Slaughterhouse-Five by Kurt Vonnegut (1969) American classic and one of the world’s great antiwar books. Centering on the infamous firebombing of Dresden, Billy Pilgrim’s odyssey through time reflects the mythic journey of our own fractured lives as we search for meaning in what we fear most.

I Can't Wait Until Tomorrow ('Cause I Get Better-Looking Every Day), by Joe Namath and with Dick Schaap (1969), published by Random House.

Leonardo da Vinci, by Walter Isaacson (2018) published by Simon & Schuster

The Corrections by Jonathan Franzen (2001) Winner of the National Book Award for Fiction is a great work of art and a grandly entertaining overture to our new century: a bold, comic, tragic, deeply moving family drama that stretches from the Midwest at mid-century to Wall Street and Eastern Europe in the age of greed and globalism.

 

Zen and the Art of Motorcycle Maintenance by Robert Pirsig (1974) One of the most important and influential books written in the past half-century.

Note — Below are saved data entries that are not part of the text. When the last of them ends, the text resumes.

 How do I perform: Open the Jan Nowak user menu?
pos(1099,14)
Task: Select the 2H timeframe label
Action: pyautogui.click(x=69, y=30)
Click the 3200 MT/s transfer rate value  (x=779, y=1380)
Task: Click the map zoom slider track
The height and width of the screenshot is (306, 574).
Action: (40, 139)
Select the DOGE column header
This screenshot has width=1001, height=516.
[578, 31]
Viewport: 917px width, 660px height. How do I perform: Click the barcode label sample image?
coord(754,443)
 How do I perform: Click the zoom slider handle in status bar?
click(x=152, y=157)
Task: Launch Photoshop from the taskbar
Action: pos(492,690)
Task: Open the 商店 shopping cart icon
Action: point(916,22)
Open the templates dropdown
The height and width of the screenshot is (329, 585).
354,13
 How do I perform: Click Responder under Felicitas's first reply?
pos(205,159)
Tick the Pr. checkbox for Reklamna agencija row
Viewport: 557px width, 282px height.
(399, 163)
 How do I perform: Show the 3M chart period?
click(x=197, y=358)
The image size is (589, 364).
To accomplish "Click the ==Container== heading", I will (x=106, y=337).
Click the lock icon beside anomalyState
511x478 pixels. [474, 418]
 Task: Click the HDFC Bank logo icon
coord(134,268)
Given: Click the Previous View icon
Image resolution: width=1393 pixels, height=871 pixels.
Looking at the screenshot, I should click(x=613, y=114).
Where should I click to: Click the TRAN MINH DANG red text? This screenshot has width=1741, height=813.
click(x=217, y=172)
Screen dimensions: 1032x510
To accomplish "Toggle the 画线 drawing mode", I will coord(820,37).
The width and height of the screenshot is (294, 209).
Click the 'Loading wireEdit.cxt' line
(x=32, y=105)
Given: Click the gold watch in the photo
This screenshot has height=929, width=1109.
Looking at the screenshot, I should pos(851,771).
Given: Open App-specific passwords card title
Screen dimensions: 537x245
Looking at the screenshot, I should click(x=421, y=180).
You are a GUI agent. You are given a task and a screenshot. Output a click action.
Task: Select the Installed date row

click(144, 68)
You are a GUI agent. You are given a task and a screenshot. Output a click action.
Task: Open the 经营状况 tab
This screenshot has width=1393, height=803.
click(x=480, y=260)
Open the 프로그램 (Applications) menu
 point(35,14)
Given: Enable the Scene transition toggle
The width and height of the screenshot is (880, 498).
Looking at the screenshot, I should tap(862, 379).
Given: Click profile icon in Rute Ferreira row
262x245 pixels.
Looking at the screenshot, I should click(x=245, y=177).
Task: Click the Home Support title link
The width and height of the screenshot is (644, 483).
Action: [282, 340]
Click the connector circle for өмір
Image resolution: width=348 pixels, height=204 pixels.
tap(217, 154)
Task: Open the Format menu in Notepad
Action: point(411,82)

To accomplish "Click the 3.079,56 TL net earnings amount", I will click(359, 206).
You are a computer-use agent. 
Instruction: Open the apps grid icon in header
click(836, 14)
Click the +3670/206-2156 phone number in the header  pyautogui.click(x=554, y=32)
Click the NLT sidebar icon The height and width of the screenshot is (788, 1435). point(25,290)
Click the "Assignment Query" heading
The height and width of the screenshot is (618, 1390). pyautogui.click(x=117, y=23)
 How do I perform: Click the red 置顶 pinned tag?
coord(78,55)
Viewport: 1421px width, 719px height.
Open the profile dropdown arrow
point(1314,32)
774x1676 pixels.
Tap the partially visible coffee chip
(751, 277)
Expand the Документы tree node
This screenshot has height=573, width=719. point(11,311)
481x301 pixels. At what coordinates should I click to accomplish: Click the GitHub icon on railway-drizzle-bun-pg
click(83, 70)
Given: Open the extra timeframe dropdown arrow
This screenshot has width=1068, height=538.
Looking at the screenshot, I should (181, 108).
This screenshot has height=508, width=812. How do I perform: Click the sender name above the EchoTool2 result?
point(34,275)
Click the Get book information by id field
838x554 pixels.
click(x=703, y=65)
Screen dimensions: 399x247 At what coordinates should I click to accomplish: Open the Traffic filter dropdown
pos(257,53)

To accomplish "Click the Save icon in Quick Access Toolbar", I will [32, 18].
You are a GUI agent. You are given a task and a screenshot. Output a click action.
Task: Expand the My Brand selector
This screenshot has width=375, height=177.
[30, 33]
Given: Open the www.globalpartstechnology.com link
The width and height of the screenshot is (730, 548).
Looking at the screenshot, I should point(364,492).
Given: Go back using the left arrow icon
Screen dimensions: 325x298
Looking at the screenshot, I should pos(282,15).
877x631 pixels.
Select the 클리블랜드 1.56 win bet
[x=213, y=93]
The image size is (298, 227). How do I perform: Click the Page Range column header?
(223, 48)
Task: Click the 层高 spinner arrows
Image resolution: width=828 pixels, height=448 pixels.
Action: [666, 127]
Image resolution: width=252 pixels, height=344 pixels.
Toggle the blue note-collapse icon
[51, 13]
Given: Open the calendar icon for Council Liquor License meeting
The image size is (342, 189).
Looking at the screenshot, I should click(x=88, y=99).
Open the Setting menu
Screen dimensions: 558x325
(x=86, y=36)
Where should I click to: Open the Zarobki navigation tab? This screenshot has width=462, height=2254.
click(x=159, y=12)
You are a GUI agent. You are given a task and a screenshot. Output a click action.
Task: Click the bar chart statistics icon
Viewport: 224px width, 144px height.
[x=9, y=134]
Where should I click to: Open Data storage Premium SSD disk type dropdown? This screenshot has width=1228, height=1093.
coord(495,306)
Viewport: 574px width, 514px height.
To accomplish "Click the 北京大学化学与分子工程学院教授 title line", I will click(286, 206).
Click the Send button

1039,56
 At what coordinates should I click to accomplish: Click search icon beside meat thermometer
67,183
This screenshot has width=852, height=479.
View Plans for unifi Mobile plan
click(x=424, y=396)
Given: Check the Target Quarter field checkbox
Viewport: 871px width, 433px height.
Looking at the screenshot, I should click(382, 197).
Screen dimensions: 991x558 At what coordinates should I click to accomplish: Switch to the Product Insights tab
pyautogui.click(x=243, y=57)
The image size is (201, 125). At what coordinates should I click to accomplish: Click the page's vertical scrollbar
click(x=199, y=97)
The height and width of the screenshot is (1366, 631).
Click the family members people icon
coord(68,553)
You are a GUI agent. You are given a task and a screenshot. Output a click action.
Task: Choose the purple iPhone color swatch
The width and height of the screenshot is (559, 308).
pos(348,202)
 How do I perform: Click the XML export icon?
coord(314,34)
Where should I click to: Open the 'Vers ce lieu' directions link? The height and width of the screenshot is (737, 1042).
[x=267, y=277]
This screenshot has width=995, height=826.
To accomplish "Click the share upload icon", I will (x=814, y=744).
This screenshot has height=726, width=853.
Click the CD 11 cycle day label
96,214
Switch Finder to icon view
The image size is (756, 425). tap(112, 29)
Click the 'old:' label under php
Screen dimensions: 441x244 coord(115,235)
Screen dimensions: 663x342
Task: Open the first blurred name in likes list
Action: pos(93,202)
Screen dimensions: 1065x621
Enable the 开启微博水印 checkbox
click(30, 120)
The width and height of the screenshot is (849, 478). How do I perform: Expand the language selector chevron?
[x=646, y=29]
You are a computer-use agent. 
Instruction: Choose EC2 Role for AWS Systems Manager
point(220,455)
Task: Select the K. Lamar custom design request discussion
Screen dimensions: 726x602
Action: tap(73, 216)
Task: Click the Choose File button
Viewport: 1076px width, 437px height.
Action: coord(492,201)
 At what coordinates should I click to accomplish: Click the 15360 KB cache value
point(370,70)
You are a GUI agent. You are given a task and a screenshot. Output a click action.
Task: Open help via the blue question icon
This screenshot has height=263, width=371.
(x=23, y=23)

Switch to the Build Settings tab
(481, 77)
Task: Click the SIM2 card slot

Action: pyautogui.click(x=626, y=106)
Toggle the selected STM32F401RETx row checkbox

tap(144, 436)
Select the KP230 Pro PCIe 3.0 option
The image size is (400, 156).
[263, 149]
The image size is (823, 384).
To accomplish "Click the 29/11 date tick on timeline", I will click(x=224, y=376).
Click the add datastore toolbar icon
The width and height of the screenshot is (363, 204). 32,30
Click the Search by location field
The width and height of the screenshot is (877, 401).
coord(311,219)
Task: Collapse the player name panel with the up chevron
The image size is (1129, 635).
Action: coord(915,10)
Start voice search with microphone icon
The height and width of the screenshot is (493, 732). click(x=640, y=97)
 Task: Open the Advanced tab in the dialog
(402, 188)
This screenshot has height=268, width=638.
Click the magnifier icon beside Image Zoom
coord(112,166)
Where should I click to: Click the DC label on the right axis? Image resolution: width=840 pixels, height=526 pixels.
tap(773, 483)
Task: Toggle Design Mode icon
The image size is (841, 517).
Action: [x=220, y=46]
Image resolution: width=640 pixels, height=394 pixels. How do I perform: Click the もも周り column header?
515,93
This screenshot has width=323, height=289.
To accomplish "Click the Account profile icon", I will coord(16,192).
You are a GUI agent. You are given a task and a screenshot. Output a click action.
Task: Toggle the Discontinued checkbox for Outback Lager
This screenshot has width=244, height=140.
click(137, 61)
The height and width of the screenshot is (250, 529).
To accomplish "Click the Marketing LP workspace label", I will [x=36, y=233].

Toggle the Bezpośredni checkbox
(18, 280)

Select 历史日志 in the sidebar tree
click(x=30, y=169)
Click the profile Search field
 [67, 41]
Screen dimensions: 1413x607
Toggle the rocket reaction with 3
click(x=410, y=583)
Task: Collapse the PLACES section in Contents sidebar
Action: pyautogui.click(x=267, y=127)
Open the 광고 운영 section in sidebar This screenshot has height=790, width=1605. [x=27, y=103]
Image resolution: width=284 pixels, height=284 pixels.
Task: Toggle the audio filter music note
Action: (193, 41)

A powerful, moving, and penetrating examination of how we live . . . and a breathtaking meditation on how to live better.

 

The Devil in the White City: Murder, Magic, Magic, and Madness at the Fair That Changed America by Erik Larson (2002) A thrilling narrative recounts the spellbinding tale of the 1893 World's Columbian Exposition. The fair marked the birth of a new epoch in American history. Dr. Henry H. Holmes marked the emergence of a new American archetype, the serial killer.

The Learners by Chip Kidd (2008) A young graphic designer fresh out of college in the summer of 1961 just landed his first job at a wacky advertising firm filled with eccentric creative artists. Everything is going great until Happy is assigned to design a newspaper ad recruiting participants for an experiment in the Yale Psychology Department. Happy can't resist. responding to the ad himself. Little does he know that the experience will devastate him, forcing a reexamination of his past, his soul, and the nature of human cruelty - chiefly his own.

Dethroning the King, by Julie MacIntosh (2010) published by John Wiley & Sons - How the King of Beers collapsed without a fight and what it means for America's place in the post-Recession world. How did InBev, a Belgian company controlled by Brazilians, take over one of America's most beloved brands with scarcely a whimper of opposition? Chalk it up to perfect timing—and some unexpected help from powerful members of the Busch dynasty, the very family that had run the company for more than a century.

The New New Thing by Michael Lewis (2014) - Michael Lewis set out on a safari through Silicon Valley to find the world’s most important technology entrepreneur. He found this in Jim Clark, a man whose achievements include the founding of three separate billion-dollar companies. An ingeniously conceived history of the Internet revolution.

Adventures of Huckleberry Finn by Mark Twain (1885) Among the Great American Novels. It is told in the first person by Huck Finn. The book is noted for its colorful description of people and places along the Mississippi River. Adventures of Huckleberry Finn is an often scathing satire on entrenched attitudes, particularly racism.